Skills and subagents are not rivals. They compose. A skill can be set to run in a forked subagent with one frontmatter line, which gives you a reusable recipe that also executes in isolation. The point of telling them apart is not to pick a side. It is to know which cost you are signing up for.
Which one to reach for
The decision comes down to one question asked three ways. What are you protecting?
If you are protecting repeatability, write a skill. The signal is that you keep typing the same instructions, or a section of your CLAUDE.md has quietly turned from a fact into a procedure. A skill captures that once and costs you almost nothing until it fires. This is the most underused of the three, because it does not feel like “using an agent,” and people came looking for an agent.
If you are protecting context, spawn a subagent.

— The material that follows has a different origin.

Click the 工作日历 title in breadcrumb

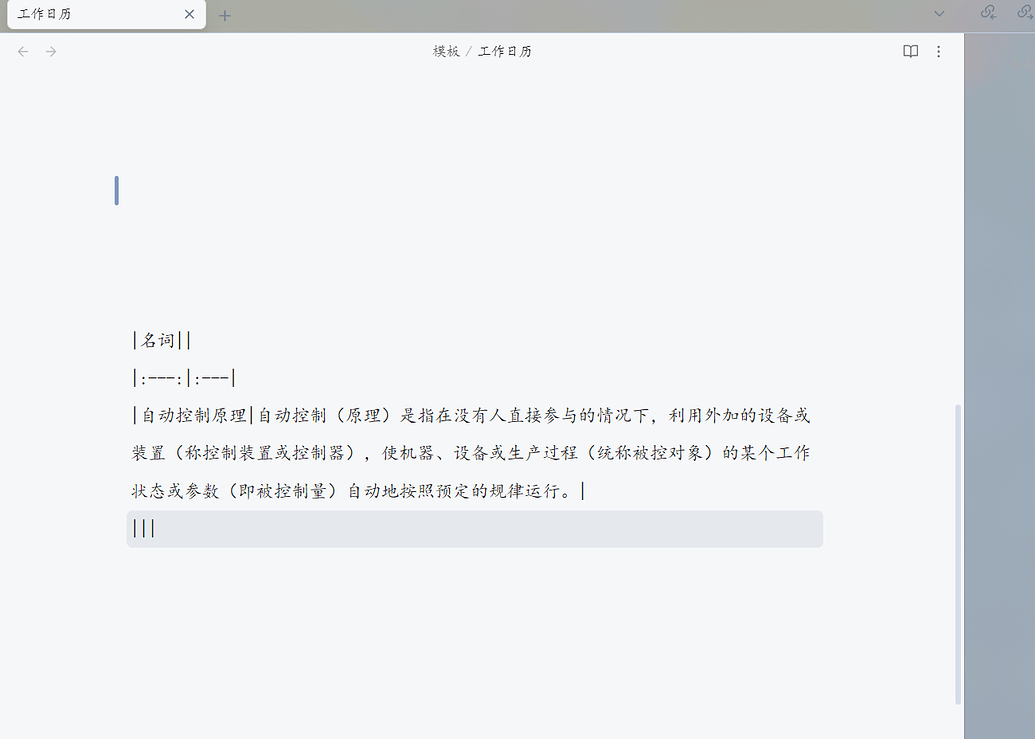click(505, 51)

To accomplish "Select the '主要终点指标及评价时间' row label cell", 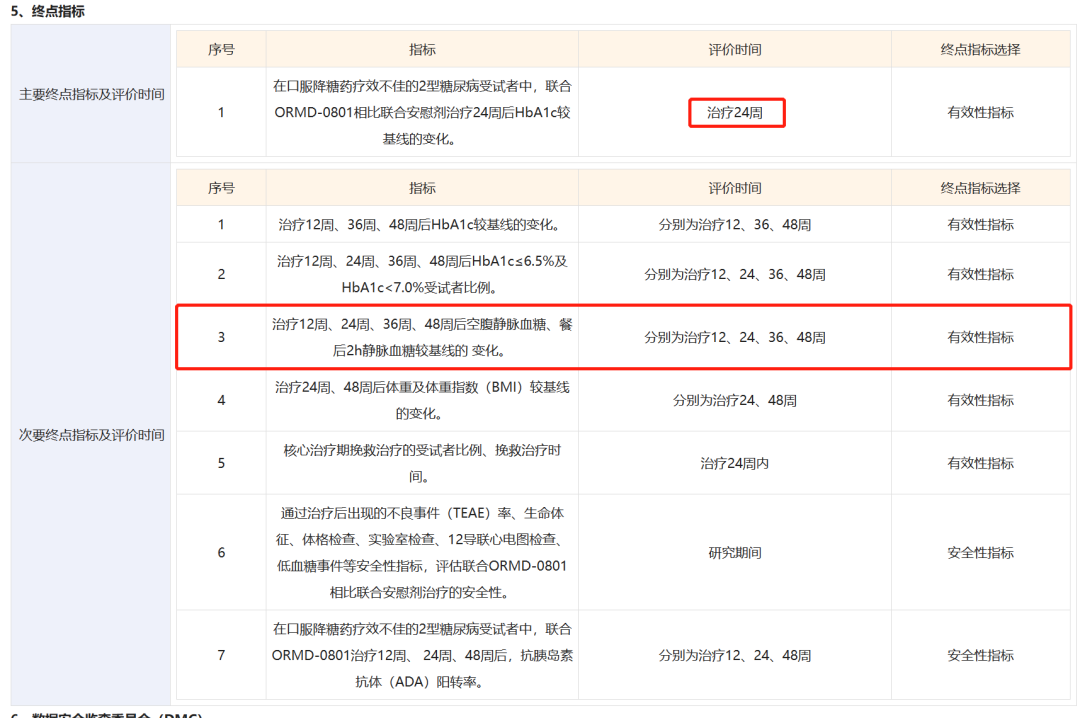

The signal is a side task that will dump material into your main conversation that you will never reference again: a wide search, a pile of logs, the full text of twenty files. Send that work into an isolated window and take back the summary. The cost is real, a fresh context window, so do it when the isolation is worth more than the spin-up.
If you are protecting wall-clock time, run subagents in parallel. The signal is several independent investigations that do not depend on each other’s results. Start them together. Just remember the bill is the same as running them one by one; you are buying speed, not savings. And if none of those signals is present, the real answer is the fourth box on the diagram: do not reach for any of them. Just ask Claude. The cheapest agent is the one you did not spawn.
The mistake worth avoiding is treating “more machinery” as “more capable.” A skill, a subagent, and three subagents in parallel are not a ladder you climb toward better results. They are three tools on a wall, and the craft is the same as any workshop. You do not pick up the heaviest tool because the job feels important. You pick up the one shaped like the problem in front of you.